Interestingly, the TBXAS1 and SLC2A1 genes were up-regulated in the RT4 cells. Several authors have shown that the TBXAS1 up-regulation seems to be associated with advanced stages, high tumor grades and poor prognosis for patients with bladder cancer [44]. Additionally, high expression of SLC2A1 in tumors has been associated with poor prognosis [45]. Based on our data, we believe that the use of these genes as potential tumor markers should be viewed carefully because high expression of these genes was also observed in the superficial tumor cell line. Conversely, SERPINH1, which regulates collagen production, was down-regulated in the TP53-mutated cells relative to the wild-type TP53 cells. Some authors have found that SERPINH1 is silenced in neuroblastoma cell lines [46]; in our study, this gene seemed be associated with the tumoral grade.
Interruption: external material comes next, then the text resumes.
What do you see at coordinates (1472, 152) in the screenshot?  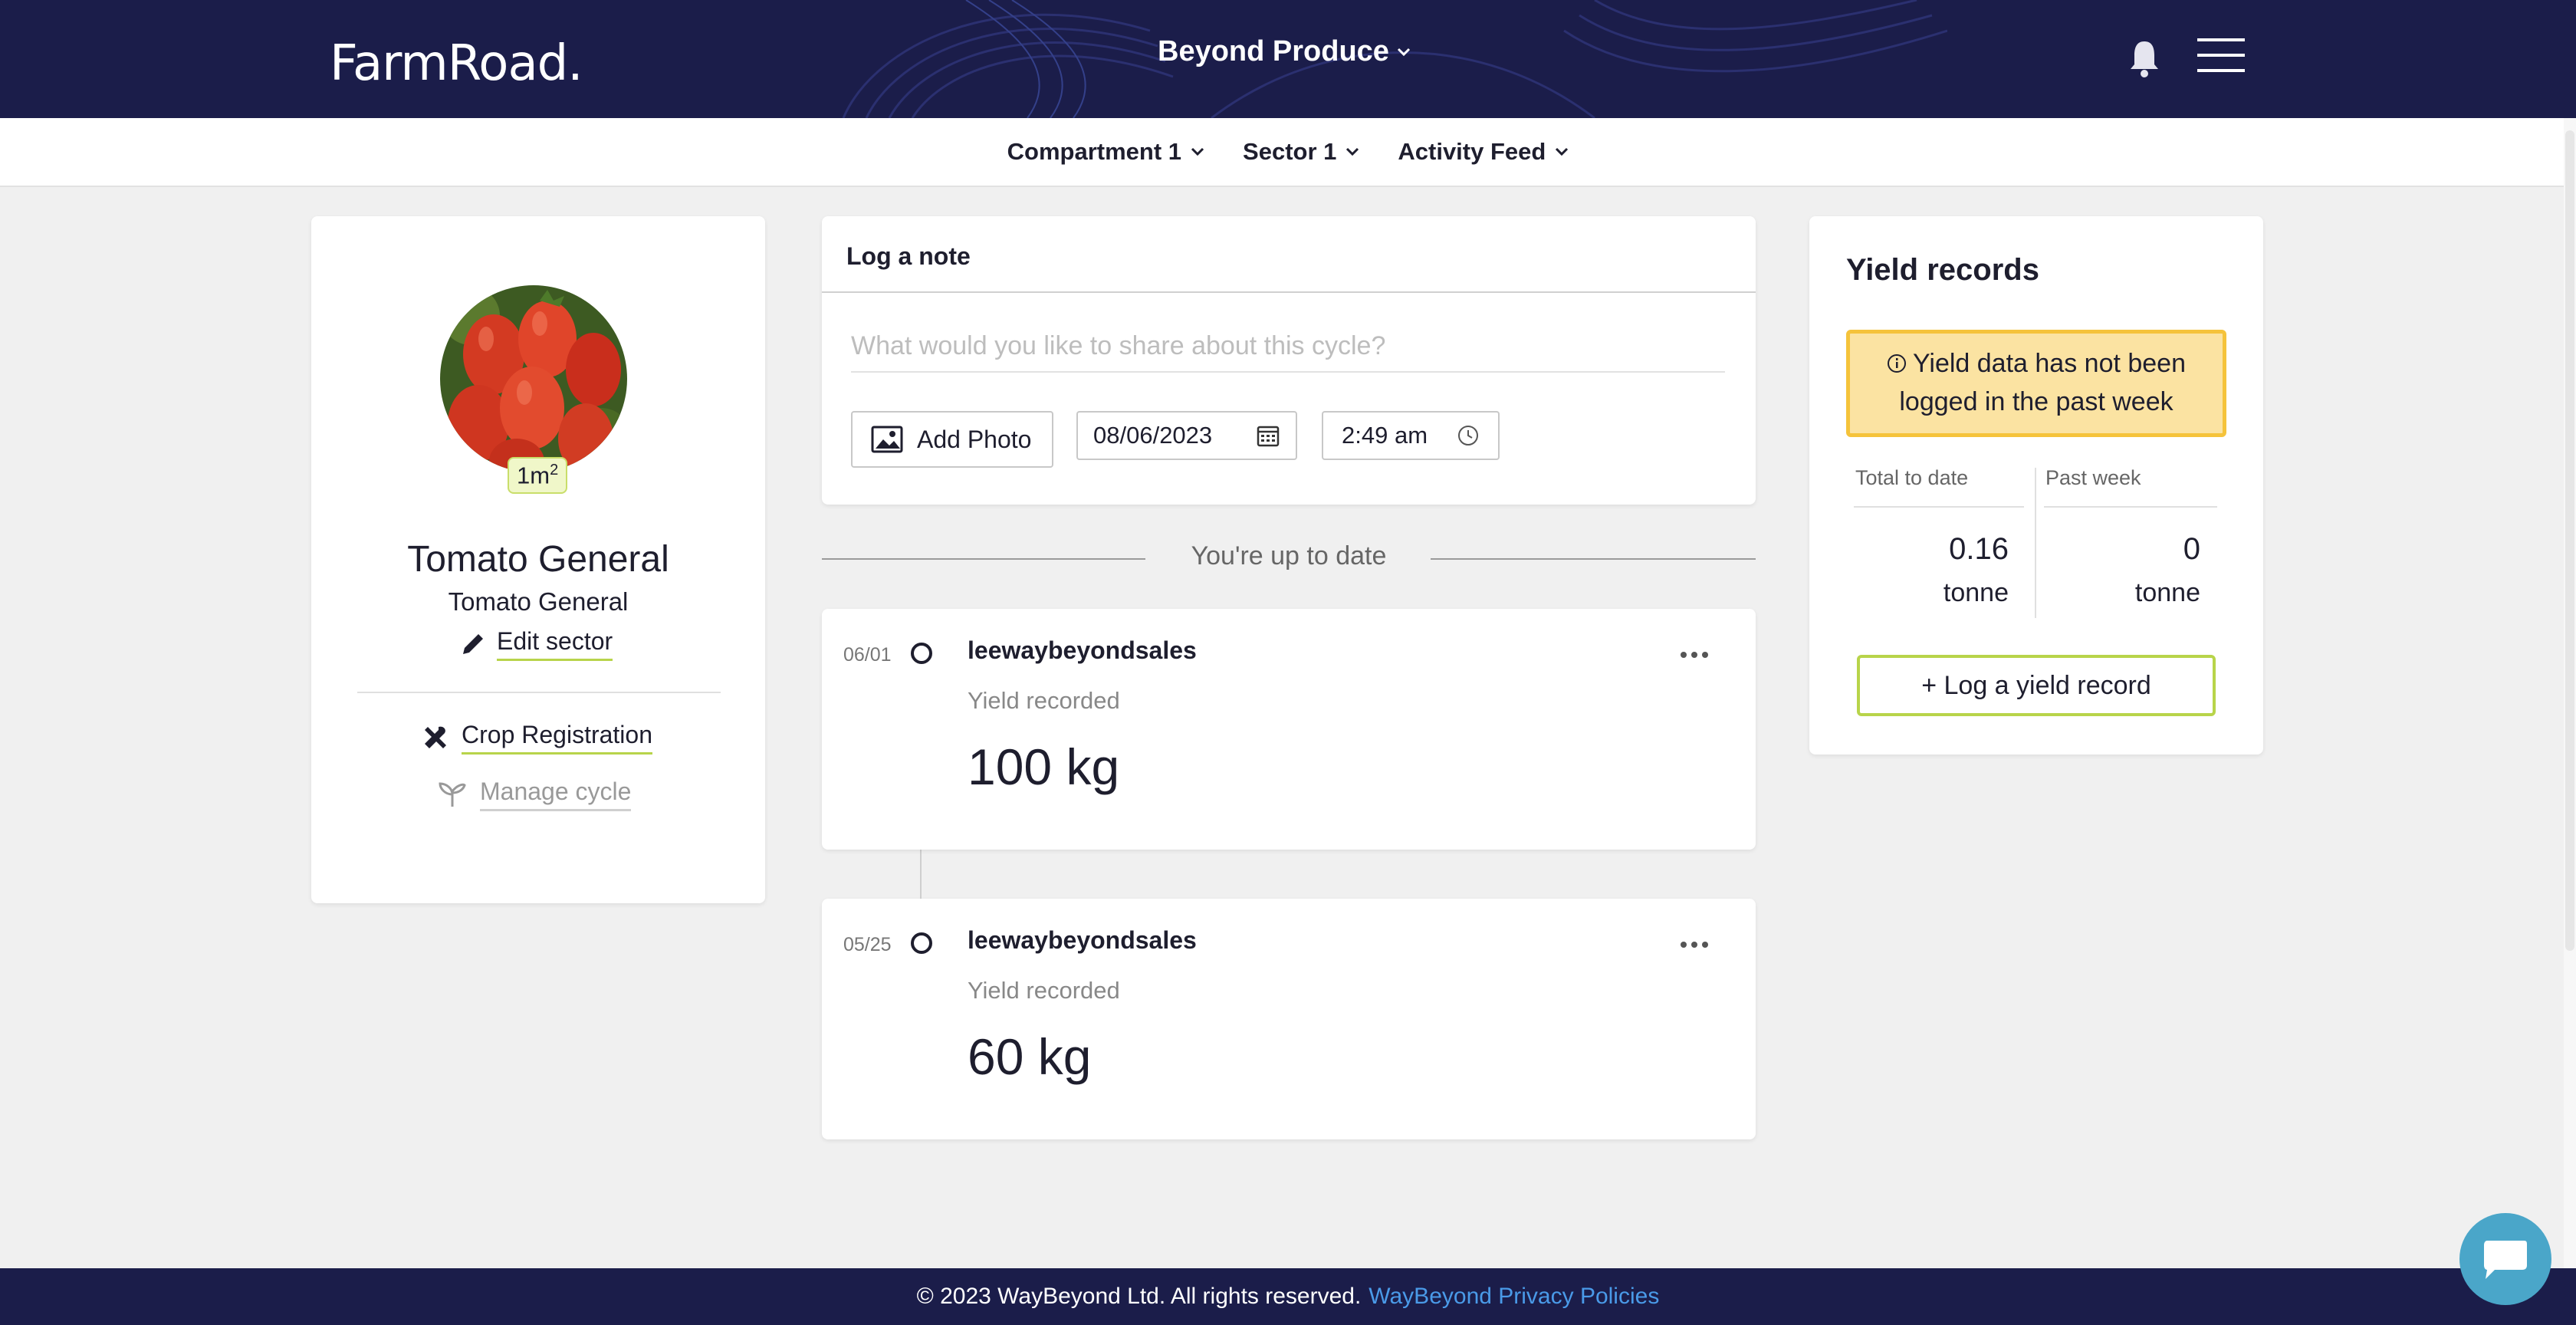 I see `activity-feed-label: Activity Feed` at bounding box center [1472, 152].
The low-grade bladder tumor presented up-regulation of the SERPINH1 expression, which could negatively influence the malignant potential of the RT4 cells.

In addition to the differences observed between the 5637 cells and the RT4 and T24 cells, it is important to note that the balance between cell proliferation and cell death involves several mechanisms and that, sometimes, the signal for cell survival surpasses signals for apoptosis. We observed different gene expression profiling in the three cell lines. Different genes associated with the inhibition of apoptosis and stimulation of cell proliferation were observed to be down- or up-regulated in the three lines, indicating that different mechanisms are involved in the development and progression of bladder cancer. Moreover, the divergence between the gene expression profiles of the 5637 and T24 cell lines, both of which have TP53 mutations, may reflect the complex biology of TP53 in the regulation of apoptosis and cell proliferation. Because the TP53 network is closely linked to many other cellular pathways, it is possible that defects in some of these pathways, either inherited or acquired somatically, could qualitatively or quantitatively interfere with the p53 function. Furthermore, p53 is only one component of the giant surveillance network whose efficiency is modulated by many other elements, including negative (Mdm2, Mdmx, Pirh2 and COP1) [47] and positive (DERP6) [48] regulators of p53, other members of the p53 family and several other signaling pathways [49].

Our data showed that the expression levels of ANLN and S100P as detected by qRT-PCR were significantly correlated with the mRNA expression levels observed in the cDNA microarray. The S100P gene encodes a calcium-binding protein expressed in different tumors that is functionally implicated in the malignant phenotype [50]. On the other hand, ANLN encodes the human homologue of anillin and plays an important role in cytokinesis [51]. We observed that the expression levels of S100P and ANLN were not associated with the tumor grade: S100P was significantly up-regulated in RT4 (low-grade superficial bladder tumor) compared to the 5637 and T24 cells, while ANLN was over-expressed in the cells from the grade 1 (RT4) and grade 3 (T24) tumors. Although the up-regulations of these two genes are important biomarkers for some tumors, our data showed lower expression of S100P in higher grade cells and ANLN in the RT4 and T24 cells. Therefore, S100P and ANLN expression levels should be carefully considered when planning therapeutic strategies for bladder cancer.

Conclusions

In conclusion, the molecular profiling using cDNA microarrays did not cluster the bladder cancer cell lines based on their TP53 gene status. Our comprehensive expression profiling data can provide new insights into the molecular biology of bladder cancer. The identification of novel genetic susceptibility markers will help to understand the biology of urothelial carcinogenesis and may be integrated with clinical data and epidemiological and genetic risk factors for identifying individuals at high risk for developing bladder cancer.